The following year, Nicholson became clerk for the Black Student Union. She met with Guerra and was given the opportunity to conduct an independent study during her senior year, along with her classmate Gabby Warner. Nicholson studied different approaches to black liberation as well as black joy, while Warner focused on the Black Student Movement and student activist groups of the late 1960s and early 1970s.

“Not only am I getting to look into topics about African-American history, but I am also creating lessons to teach to ninth-graders,” says Nicholson, who chose topics that focused on holding African-American history in a positive light. For example, she researched black music as a vessel for joy. She also focused on topics that had to do with the intersections of identity; this included black queer history and black art. 

“I wanted to break down the narrative that there is only one way to be black. This is why the student voice is so important,” says Nicholson. “If I were sitting in history class in my freshman and sophomore years, learning about black queer womanist movements, reading Bell Hooks, or listening to rastafarian punk band Bad Brains, I would have been much more motivated and engaged with the material. African-American history created by black students makes this course special because we had control over what we would teach, what each lesson would focus on, and the lens through which it would be taught.”

Guerra notes that the energy in the room as Nicholson and Warner taught a sample class to ninth-graders was palpable. 

“They provided a range of sources so students could connect the Black Student Movement to their school experience and explore how women created their own spaces in the Black Power Movement,” says Guerra. “Perhaps even more important, the students saw Sanaa and Gabby using history to explore their own stories. Giving students the skills and practice to use history to answer their own questions seems to me to be our central goal. I would not have said that 25 years ago. The continuity is that it is a goal fully consonant with our Quaker belief in the importance of each person.” 

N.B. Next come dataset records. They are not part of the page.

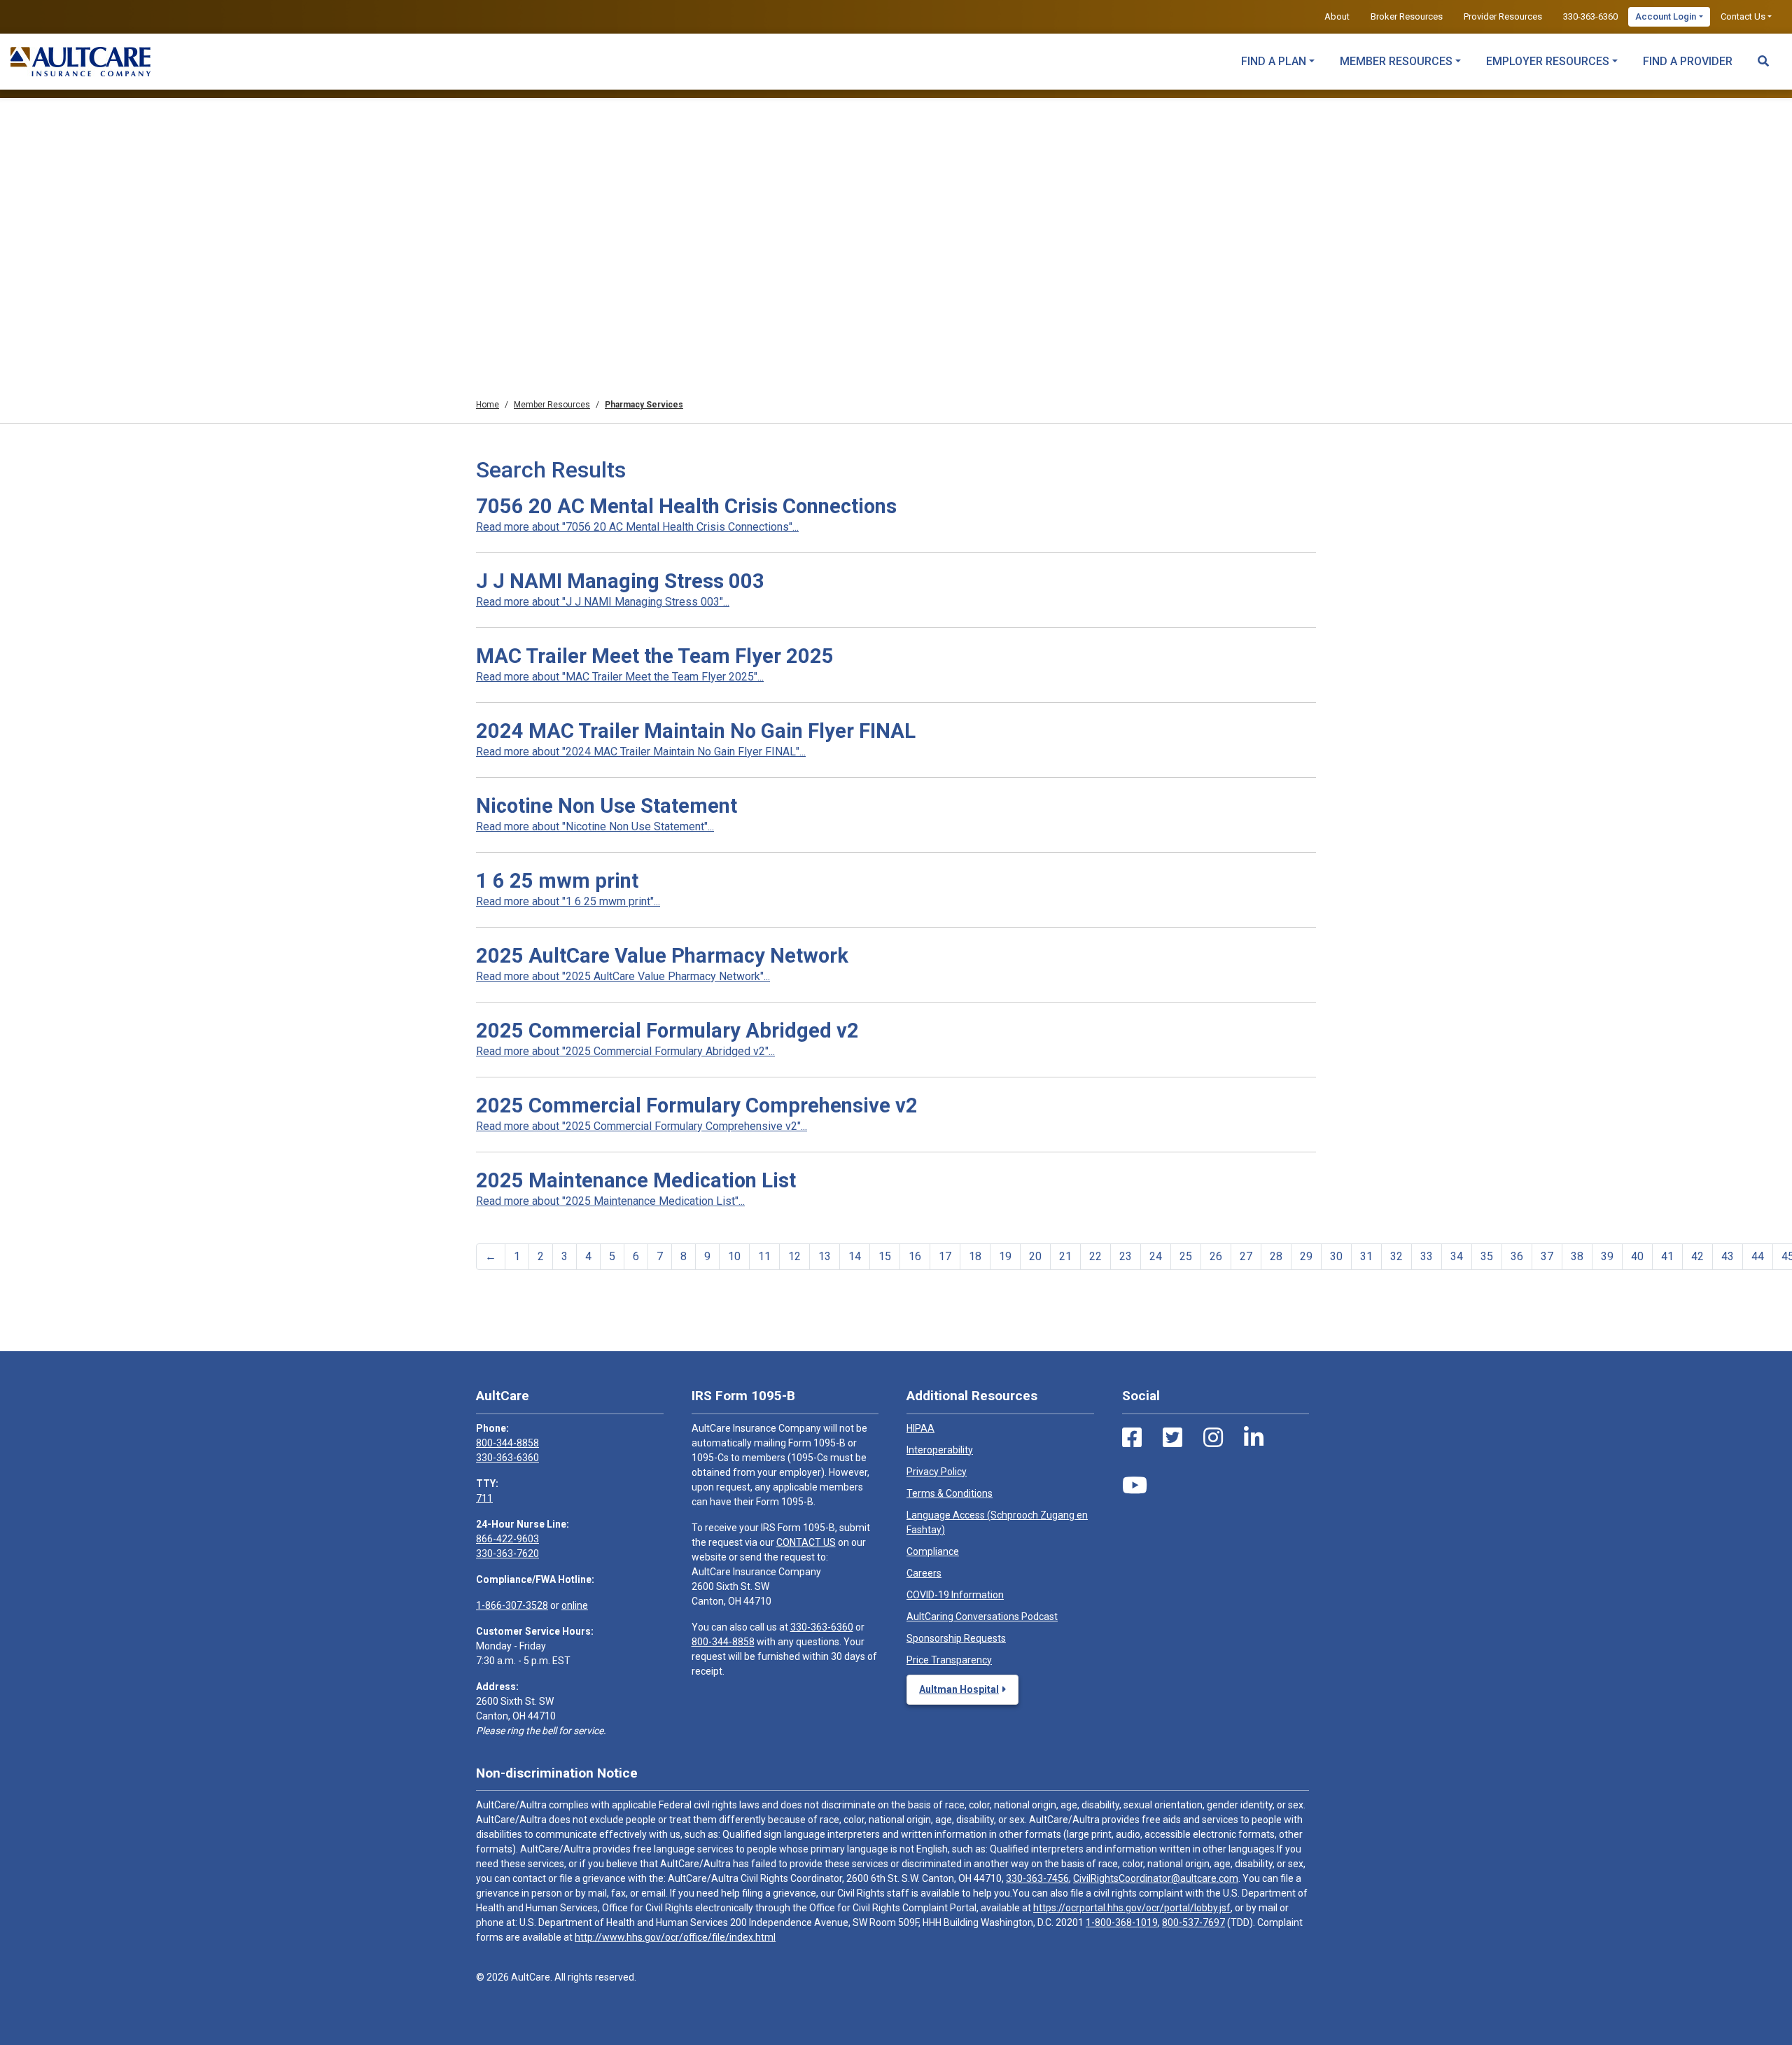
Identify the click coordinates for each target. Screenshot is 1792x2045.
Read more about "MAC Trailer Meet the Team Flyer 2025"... (620, 676)
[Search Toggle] (1763, 54)
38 (1577, 1256)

Drew Benfer, who has been teaching at AFS since 2005, knoss that human history is also filled with gender and sexuality diversity. Some schools might leave those stories untold and unexplored. Thankfully, that’s not the case at Abington Friends School.

Benfer explains, in the discipline of history, we ask, “What do we know about the individuals from the past? Did they self-identify themselves? If not, is it appropriate for us to identify them now? What sources do we use to study the individuals? What arguments do historians make about the past? What are the consequences of viewing history from a heteronormative lens or by viewing gender as a binary?”

Benfer explores these questions and many more in the semester elective “Gender and Sexuality Diversity in the 20th Century.” To prepare for the course, Benfer spoke with historians at the college level, attended conferences and participated in webinars. 

“I want AFS students who identify as LGBTQ+ to know their ancestors and to see themselves in the curriculum,” says Benfer, who every year creates new amazing class content that, quite frankly, most schools wouldn’t allow even though such classes are desperately needed. For instance, he created a semester elective on Constitutional issues, especially the fight for marriage equality.

After teaching “Gender and Sexuality Diversity in the 20th Century” three times over six years, AFS supported Benfer in creating a new semester elective, “Global Perspectives of Gender and Sexuality Diversity.” Benfer and his students are working with an established journalist and author to create a companion guide to a current book on gender and sexuality diversity in the world. 

“I feel fortunate to have the full support of my school as we continue to expand the offerings in the History Department,” says Benfer. “I’ll continue to connect AFS students with historians, organizations, scholars, journalists and more who are studying, documenting, archiving, and sharing the stories of LGBTQ+ individuals in the world.”